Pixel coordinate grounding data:
★ ★ ★ ★ ★ ★ ★

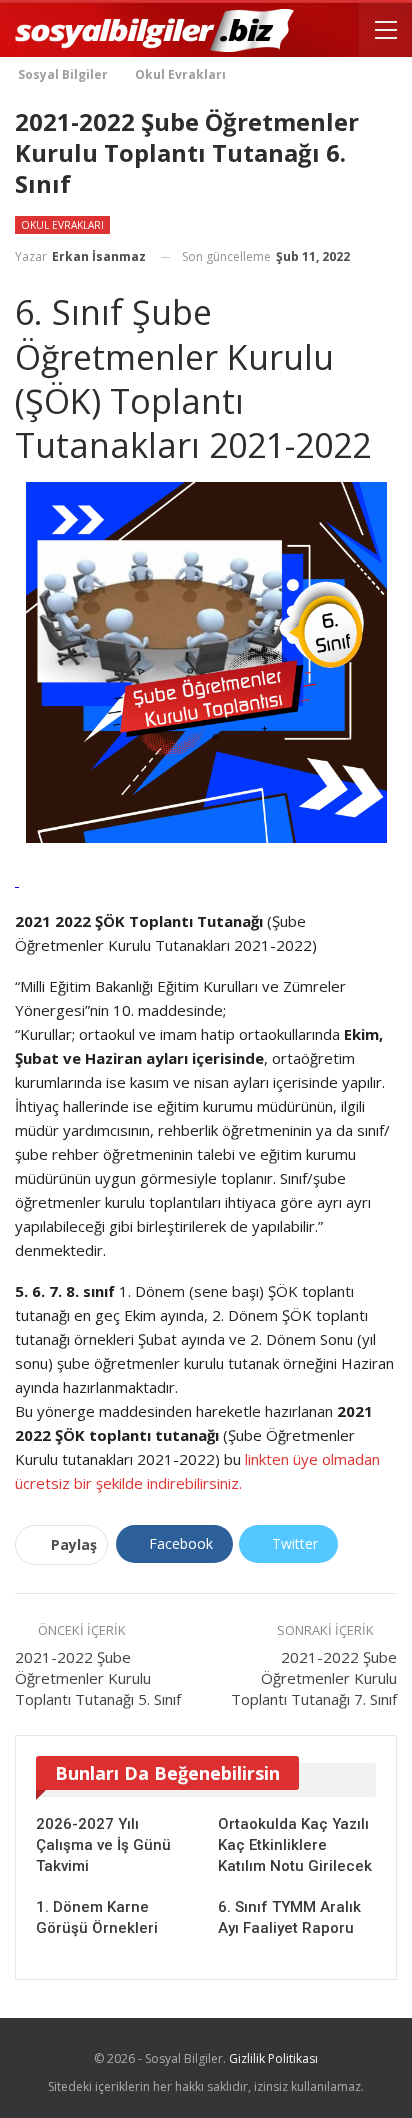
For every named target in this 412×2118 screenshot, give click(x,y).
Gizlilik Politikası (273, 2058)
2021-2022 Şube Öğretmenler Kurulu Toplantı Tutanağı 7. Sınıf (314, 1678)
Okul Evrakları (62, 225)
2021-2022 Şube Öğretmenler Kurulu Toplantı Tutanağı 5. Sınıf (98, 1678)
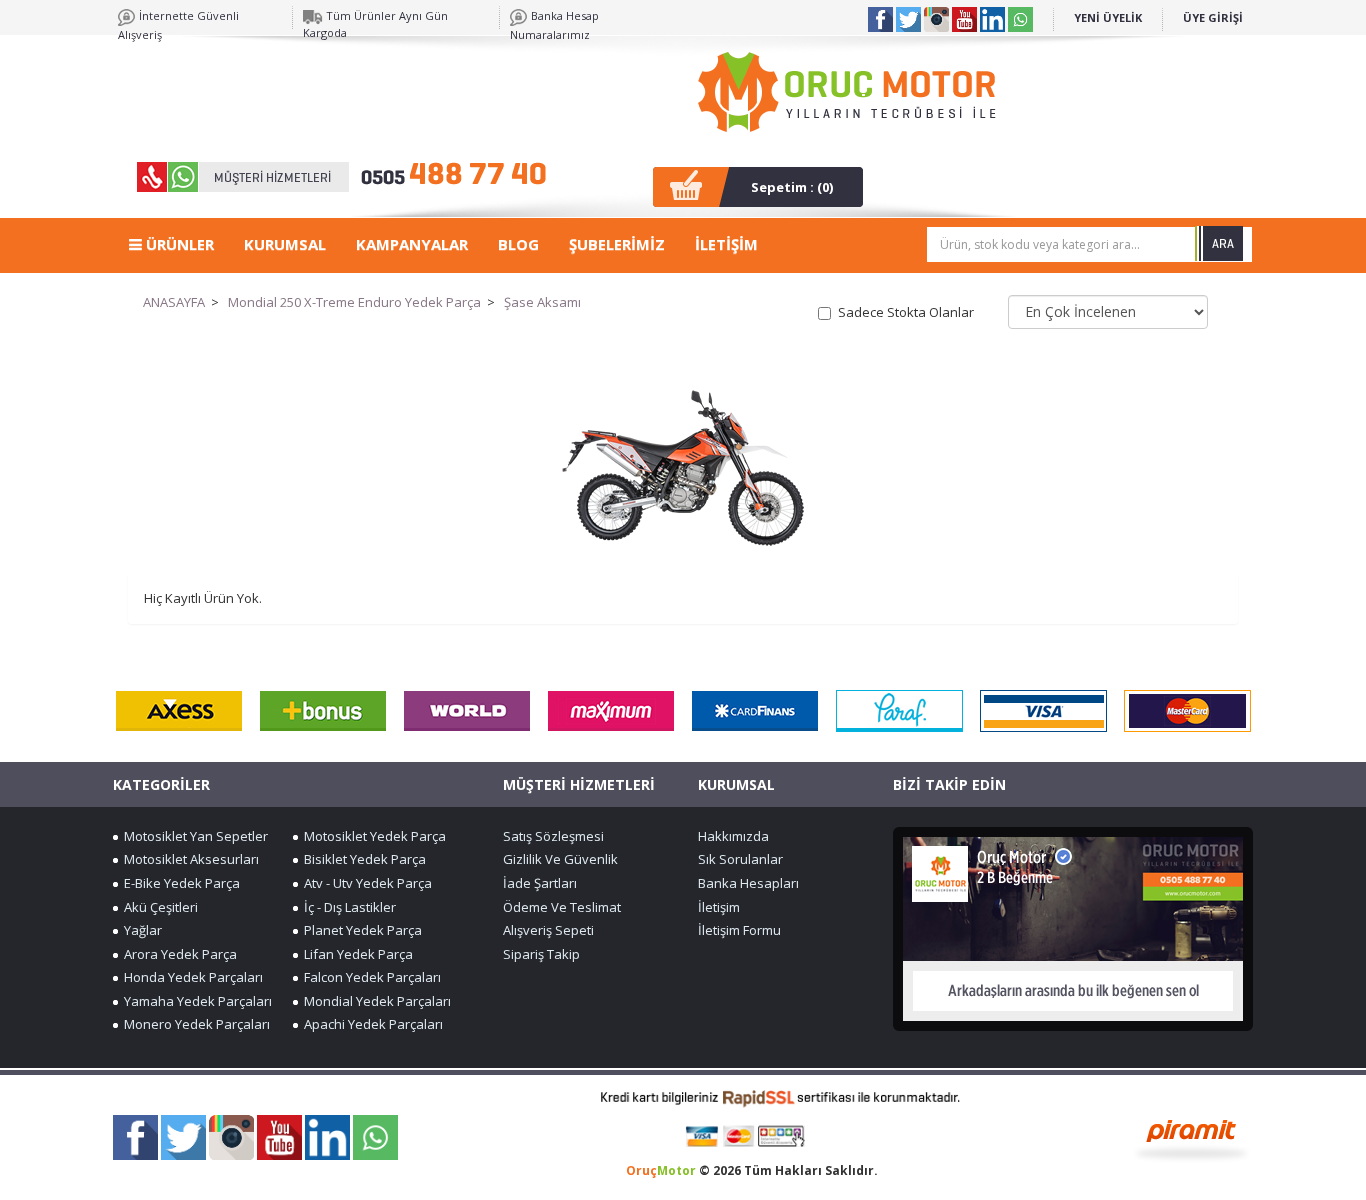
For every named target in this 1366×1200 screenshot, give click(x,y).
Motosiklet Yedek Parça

★ ★ ★ ★ ★ ★ ★

§ Exercise objective: Out of the preceding entries, pull every line containing the string "Öğretmenler".

§ Result for this exercise:
2021-2022 Şube Öğretmenler Kurulu Toplantı Tutanağı 7. Sınıf (314, 1678)
2021-2022 Şube Öğretmenler Kurulu Toplantı Tutanağı 5. Sınıf (98, 1678)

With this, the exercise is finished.